▶ Rows
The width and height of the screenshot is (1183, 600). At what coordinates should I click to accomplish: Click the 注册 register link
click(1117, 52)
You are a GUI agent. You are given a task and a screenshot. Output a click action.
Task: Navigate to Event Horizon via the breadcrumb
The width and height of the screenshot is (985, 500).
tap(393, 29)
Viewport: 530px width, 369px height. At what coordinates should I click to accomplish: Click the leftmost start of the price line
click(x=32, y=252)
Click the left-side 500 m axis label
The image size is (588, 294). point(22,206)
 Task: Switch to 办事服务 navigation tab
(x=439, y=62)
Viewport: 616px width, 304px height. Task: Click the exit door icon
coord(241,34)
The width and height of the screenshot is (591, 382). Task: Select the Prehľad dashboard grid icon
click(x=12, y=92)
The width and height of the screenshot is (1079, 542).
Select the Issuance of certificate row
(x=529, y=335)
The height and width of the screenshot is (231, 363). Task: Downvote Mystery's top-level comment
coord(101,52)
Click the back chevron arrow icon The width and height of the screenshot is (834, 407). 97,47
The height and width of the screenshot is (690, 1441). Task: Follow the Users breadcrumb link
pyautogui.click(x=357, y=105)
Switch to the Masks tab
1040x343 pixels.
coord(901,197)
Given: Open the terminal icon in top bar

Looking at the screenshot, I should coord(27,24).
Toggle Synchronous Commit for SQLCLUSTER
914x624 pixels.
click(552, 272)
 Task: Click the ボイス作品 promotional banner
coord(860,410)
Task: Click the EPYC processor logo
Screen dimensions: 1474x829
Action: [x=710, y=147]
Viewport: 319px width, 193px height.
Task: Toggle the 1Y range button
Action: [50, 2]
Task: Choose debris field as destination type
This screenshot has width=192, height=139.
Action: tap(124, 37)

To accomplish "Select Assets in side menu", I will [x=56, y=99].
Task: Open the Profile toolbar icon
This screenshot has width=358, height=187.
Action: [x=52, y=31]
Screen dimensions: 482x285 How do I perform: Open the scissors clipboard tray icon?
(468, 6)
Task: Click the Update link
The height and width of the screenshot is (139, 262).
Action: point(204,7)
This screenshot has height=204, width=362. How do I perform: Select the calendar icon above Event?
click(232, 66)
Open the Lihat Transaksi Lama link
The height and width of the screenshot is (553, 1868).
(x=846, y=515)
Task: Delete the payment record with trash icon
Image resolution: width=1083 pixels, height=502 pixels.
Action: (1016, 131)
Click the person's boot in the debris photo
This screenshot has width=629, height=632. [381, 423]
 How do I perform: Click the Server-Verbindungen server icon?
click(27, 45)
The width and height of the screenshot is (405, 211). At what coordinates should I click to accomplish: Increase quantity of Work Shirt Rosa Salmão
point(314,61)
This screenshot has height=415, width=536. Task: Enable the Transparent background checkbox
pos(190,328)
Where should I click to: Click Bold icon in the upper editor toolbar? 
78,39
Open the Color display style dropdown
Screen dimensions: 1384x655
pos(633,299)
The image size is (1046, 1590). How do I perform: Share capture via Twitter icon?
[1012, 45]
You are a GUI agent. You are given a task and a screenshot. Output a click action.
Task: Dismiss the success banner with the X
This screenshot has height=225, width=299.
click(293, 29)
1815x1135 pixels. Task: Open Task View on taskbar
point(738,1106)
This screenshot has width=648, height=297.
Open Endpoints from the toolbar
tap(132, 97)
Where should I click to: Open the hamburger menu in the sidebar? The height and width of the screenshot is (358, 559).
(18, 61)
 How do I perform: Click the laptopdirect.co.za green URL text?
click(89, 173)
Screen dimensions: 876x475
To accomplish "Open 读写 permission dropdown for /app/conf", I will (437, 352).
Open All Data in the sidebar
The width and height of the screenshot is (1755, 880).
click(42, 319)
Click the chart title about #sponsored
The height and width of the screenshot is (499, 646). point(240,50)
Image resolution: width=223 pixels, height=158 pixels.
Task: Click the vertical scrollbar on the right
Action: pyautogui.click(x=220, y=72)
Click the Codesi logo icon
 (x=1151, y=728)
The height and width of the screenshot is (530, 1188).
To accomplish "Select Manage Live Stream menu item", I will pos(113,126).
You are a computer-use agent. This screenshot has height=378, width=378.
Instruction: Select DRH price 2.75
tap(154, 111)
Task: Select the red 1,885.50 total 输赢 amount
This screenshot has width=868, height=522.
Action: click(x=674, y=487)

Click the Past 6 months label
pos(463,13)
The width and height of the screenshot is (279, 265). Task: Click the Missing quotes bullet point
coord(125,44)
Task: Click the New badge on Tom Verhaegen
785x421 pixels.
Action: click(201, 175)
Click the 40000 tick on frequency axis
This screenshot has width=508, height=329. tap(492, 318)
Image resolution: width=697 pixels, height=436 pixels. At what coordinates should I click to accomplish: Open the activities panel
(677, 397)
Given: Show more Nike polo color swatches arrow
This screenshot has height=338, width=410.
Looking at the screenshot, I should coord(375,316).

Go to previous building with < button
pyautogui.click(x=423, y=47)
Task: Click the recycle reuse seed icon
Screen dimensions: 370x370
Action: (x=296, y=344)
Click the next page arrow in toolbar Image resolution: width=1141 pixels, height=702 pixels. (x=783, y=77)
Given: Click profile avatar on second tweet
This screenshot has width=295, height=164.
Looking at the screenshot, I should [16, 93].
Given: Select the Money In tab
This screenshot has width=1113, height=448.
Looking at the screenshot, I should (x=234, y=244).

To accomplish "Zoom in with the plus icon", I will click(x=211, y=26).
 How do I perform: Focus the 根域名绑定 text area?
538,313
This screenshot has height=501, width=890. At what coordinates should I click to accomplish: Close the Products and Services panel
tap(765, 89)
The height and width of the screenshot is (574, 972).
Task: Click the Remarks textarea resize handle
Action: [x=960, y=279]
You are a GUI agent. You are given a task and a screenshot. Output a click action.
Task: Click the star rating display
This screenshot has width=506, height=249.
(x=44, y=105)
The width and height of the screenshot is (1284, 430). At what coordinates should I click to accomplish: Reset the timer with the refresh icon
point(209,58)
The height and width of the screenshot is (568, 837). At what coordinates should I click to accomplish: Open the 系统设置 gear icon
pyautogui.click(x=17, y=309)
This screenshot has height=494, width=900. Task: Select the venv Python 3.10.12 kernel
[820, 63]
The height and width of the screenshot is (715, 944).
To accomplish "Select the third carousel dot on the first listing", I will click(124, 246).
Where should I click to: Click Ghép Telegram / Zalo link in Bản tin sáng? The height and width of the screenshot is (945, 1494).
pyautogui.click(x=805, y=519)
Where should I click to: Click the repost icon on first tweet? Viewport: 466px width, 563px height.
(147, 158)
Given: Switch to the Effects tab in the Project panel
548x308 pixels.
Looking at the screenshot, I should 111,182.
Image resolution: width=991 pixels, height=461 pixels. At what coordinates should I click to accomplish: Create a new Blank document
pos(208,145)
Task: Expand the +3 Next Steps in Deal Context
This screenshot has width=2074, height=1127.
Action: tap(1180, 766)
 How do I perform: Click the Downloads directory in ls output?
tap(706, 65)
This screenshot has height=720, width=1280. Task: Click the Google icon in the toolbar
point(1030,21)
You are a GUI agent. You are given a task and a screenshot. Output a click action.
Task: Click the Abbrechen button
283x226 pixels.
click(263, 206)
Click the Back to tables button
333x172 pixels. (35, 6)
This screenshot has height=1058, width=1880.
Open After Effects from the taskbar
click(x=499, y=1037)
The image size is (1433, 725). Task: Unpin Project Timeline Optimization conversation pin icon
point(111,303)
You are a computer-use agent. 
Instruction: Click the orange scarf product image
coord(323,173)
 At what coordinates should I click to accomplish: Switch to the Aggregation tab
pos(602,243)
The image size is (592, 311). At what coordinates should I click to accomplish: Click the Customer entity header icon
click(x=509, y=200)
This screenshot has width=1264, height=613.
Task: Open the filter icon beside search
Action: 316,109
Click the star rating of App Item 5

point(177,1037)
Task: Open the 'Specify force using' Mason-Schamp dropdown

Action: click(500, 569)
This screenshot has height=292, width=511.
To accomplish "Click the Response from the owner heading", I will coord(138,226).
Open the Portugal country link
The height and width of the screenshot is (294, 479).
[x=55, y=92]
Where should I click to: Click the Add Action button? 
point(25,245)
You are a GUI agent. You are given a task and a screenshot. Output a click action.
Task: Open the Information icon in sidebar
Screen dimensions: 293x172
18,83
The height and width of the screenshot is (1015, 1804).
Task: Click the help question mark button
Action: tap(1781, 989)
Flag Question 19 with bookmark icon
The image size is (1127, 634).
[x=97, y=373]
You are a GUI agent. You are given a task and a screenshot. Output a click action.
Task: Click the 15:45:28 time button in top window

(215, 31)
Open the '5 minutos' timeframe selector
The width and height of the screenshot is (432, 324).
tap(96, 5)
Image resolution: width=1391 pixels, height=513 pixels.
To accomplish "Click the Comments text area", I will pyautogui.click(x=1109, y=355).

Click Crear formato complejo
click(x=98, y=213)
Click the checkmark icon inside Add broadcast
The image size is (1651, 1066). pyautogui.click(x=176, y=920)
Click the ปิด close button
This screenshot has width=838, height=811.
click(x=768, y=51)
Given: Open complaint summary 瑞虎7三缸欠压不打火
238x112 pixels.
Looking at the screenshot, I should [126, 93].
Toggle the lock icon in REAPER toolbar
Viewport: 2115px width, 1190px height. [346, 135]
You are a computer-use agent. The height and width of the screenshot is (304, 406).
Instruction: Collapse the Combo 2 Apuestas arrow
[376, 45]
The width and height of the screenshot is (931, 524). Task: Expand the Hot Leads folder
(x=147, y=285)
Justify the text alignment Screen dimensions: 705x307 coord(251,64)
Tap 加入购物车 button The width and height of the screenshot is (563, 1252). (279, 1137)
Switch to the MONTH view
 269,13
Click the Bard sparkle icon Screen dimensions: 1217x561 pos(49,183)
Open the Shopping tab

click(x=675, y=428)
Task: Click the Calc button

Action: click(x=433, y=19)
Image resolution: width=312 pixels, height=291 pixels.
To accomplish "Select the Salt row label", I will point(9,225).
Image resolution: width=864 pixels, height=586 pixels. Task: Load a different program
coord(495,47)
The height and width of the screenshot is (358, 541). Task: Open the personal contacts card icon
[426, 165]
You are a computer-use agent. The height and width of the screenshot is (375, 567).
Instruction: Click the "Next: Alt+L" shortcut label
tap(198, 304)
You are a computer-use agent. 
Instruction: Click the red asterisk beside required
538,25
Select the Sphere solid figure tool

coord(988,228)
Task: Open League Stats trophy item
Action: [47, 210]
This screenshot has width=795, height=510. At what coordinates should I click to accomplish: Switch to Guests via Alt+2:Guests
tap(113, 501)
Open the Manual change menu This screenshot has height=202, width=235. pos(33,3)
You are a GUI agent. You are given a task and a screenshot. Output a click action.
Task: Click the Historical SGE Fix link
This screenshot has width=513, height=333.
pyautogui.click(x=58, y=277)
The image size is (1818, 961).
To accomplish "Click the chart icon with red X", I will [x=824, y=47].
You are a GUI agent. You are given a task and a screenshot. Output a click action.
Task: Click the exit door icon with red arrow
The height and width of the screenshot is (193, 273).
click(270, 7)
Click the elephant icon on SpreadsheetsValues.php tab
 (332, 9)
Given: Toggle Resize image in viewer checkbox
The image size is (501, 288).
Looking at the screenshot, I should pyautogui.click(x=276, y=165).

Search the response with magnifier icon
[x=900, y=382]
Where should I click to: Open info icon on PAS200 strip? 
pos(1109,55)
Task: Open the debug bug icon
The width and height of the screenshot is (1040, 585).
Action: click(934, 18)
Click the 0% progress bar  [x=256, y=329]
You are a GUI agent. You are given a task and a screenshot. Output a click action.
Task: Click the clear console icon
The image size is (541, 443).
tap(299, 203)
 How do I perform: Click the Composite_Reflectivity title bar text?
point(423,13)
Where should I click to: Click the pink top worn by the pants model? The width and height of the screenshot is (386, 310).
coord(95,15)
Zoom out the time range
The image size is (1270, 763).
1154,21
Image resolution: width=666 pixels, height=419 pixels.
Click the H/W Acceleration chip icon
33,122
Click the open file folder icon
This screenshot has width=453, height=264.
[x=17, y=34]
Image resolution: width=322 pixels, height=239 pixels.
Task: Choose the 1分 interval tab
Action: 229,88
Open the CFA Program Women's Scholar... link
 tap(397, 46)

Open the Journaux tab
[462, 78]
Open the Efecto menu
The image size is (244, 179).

▶ Exercise
Copy the data word for word, beginning with the line that contains "Click the ปิด close button" and stopping after the line that contains "pyautogui.click(x=58, y=277)".

▶ Solution for this problem
Click the ปิด close button
This screenshot has width=838, height=811.
click(x=768, y=51)
Given: Open complaint summary 瑞虎7三缸欠压不打火
238x112 pixels.
Looking at the screenshot, I should [126, 93].
Toggle the lock icon in REAPER toolbar
Viewport: 2115px width, 1190px height. [346, 135]
You are a computer-use agent. The height and width of the screenshot is (304, 406).
Instruction: Collapse the Combo 2 Apuestas arrow
[376, 45]
The width and height of the screenshot is (931, 524). Task: Expand the Hot Leads folder
(x=147, y=285)
Justify the text alignment Screen dimensions: 705x307 coord(251,64)
Tap 加入购物车 button The width and height of the screenshot is (563, 1252). (279, 1137)
Switch to the MONTH view
 269,13
Click the Bard sparkle icon Screen dimensions: 1217x561 pos(49,183)
Open the Shopping tab

click(x=675, y=428)
Task: Click the Calc button

Action: click(x=433, y=19)
Image resolution: width=312 pixels, height=291 pixels.
To accomplish "Select the Salt row label", I will point(9,225).
Image resolution: width=864 pixels, height=586 pixels. Task: Load a different program
coord(495,47)
The height and width of the screenshot is (358, 541). Task: Open the personal contacts card icon
[426, 165]
You are a computer-use agent. The height and width of the screenshot is (375, 567).
Instruction: Click the "Next: Alt+L" shortcut label
tap(198, 304)
You are a computer-use agent. 
Instruction: Click the red asterisk beside required
538,25
Select the Sphere solid figure tool

coord(988,228)
Task: Open League Stats trophy item
Action: [47, 210]
This screenshot has width=795, height=510. At what coordinates should I click to accomplish: Switch to Guests via Alt+2:Guests
tap(113, 501)
Open the Manual change menu This screenshot has height=202, width=235. pos(33,3)
You are a GUI agent. You are given a task and a screenshot. Output a click action.
Task: Click the Historical SGE Fix link
This screenshot has width=513, height=333.
pyautogui.click(x=58, y=277)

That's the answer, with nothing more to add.